» Dataset entries:
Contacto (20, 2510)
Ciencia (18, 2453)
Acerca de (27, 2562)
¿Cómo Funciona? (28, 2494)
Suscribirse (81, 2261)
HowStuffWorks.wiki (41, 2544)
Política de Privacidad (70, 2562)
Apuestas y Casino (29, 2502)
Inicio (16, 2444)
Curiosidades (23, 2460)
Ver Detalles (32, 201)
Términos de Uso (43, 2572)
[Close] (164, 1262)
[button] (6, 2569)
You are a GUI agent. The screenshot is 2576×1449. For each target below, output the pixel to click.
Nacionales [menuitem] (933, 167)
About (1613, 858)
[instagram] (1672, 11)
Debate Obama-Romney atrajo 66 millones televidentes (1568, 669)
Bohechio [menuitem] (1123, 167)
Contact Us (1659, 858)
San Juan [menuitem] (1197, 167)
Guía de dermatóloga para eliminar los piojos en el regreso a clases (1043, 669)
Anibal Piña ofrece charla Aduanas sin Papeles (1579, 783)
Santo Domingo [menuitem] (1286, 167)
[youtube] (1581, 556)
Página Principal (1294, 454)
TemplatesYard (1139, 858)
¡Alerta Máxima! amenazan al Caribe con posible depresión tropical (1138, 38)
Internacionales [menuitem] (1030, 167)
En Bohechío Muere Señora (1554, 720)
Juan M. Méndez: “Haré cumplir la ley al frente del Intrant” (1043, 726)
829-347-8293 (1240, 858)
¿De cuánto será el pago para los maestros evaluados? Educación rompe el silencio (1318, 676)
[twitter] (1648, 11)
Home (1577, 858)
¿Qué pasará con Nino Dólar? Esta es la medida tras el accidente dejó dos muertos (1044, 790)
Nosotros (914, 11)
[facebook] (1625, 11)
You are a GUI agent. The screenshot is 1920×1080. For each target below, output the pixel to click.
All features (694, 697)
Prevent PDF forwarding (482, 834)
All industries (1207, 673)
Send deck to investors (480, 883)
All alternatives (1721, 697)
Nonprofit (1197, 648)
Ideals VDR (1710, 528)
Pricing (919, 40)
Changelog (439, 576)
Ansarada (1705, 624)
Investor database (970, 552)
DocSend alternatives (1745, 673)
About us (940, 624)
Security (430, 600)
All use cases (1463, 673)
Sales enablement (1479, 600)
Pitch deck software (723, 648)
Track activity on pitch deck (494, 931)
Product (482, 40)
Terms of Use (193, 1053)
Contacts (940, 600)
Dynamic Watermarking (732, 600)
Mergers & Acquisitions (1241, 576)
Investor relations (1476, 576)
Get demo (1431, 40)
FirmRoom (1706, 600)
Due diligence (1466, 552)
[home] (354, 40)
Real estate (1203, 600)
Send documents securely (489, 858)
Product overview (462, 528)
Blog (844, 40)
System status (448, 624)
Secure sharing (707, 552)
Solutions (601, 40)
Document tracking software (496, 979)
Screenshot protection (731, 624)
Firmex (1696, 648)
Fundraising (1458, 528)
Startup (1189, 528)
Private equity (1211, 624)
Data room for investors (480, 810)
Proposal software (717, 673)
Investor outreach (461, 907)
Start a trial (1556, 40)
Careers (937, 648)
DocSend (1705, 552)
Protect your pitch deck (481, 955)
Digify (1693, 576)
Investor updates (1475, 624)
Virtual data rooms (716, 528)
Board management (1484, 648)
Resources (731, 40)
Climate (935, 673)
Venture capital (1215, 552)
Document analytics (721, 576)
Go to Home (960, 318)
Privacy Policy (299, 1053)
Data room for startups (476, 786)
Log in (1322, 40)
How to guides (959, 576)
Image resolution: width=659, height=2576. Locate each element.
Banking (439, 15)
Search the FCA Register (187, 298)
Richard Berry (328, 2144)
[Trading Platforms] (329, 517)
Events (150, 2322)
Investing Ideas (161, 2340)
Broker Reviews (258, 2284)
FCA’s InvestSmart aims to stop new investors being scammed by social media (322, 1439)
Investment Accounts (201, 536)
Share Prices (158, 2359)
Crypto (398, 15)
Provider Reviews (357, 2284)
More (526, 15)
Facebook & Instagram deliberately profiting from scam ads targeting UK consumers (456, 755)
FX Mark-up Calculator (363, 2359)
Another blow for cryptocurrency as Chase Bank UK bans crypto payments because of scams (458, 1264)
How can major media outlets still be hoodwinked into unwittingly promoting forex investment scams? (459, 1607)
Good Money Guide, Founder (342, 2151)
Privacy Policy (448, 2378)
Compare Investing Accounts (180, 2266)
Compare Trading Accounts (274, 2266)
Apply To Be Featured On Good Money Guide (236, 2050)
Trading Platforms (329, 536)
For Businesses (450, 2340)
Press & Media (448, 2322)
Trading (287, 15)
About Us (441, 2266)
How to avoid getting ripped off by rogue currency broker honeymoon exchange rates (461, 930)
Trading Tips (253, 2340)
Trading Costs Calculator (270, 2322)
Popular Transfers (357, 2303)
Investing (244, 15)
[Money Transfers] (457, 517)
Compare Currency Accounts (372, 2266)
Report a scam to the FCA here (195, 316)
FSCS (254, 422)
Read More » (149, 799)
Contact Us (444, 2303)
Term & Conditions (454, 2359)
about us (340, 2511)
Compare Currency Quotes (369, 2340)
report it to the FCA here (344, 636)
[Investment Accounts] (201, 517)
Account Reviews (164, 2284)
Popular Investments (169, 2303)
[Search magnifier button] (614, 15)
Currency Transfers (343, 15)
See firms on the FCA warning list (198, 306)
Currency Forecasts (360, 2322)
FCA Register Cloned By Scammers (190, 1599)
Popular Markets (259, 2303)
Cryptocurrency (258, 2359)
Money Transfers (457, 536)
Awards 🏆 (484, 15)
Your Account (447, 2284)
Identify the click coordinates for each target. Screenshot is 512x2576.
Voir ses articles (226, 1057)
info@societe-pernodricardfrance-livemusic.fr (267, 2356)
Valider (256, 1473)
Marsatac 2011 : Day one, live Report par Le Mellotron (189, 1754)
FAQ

» Work to be completed:
Retype exactly the lines above, from the one with "Blog (844, 40)" through the one with "Venture capital (1215, 552)", inclusive.

» Response box:
Blog (844, 40)
System status (448, 624)
Secure sharing (707, 552)
Solutions (601, 40)
Document tracking software (496, 979)
Screenshot protection (731, 624)
Firmex (1696, 648)
Fundraising (1458, 528)
Startup (1189, 528)
Private equity (1211, 624)
Data room for investors (480, 810)
Proposal software (717, 673)
Investor outreach (461, 907)
Start a trial (1556, 40)
Careers (937, 648)
DocSend (1705, 552)
Protect your pitch deck (481, 955)
Digify (1693, 576)
Investor updates (1475, 624)
Virtual data rooms (716, 528)
Board management (1484, 648)
Resources (731, 40)
Climate (935, 673)
Venture capital (1215, 552)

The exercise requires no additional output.